Robert Kugler, a 17-year-old German student submitted a bug report to PayPal’s bounty program earlier this month, and was told he was too young to receive payment. Since reporting it offered no results, Kugler decided to go public – a move that would touch off another discussion about how vendors should treat researchers who find bugs in their products.
PayPal’s decision to disqualifying Kugler from its bounty program prompted him to post his cross-site scripting (XSS) discovery to the Full Disclosure mailing list just before Memorial Day weekend in the U.S. After his story was picked-up by the media, PayPal contacted him again – this time adding a second reason as to why he wouldn’t qualify for payment – someone else had discovered the XSS first.
However, it is the scolding tone of the email when it discusses disclosure that raised some eyebrows.
“PayPal has been a consistent supporter of what is known as ‘responsible disclosure’,” the email states. “That is, ensuring that a company has a reasonable amount of time to fix a bug from notification to public disclosure. This allows the company to fix the bug, so that criminals cannot use that knowledge to exploit it, but still gives the researchers the ability to draw attention to their skills and experience.”
“When researchers go down the “full disclosure” path, it then puts us in a race with criminals who may successfully use the vulnerability you found to victimize our customers,” PayPal continued. “We do not support the full disclosure methodology, precisely because it puts real people at unnecessary risk.

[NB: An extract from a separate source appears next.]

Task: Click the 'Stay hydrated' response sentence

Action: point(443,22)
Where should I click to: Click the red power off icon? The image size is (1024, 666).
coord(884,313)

We hope you keep that in mind when doing future research.”
While many argued, despite the bounty program’s rules (and due to PayPal not disclosing relevant details sooner) that Kugler should be paid for his efforts, or at the least credited, others disagreed.
“In this case the little guy had no knowledge…the issue was already reported multiple times and the others was [sic] all silent. At the end he lost all … he got no money, his bug got not accepted and he will not get anymore the possibility to report future issues because he broke the policy with a full disclosure for no reason,” commented a researcher from Vulnerability-Lab, which recently reported an SQL Injection issue to PayPal.
In the end, Kugler did get something for the effort. He will be the first researcher since PayPal started their bounty program to get a letter of recognition from the company’s CISO, Michael Barrett. In the meantime, PayPal has patched the flaw.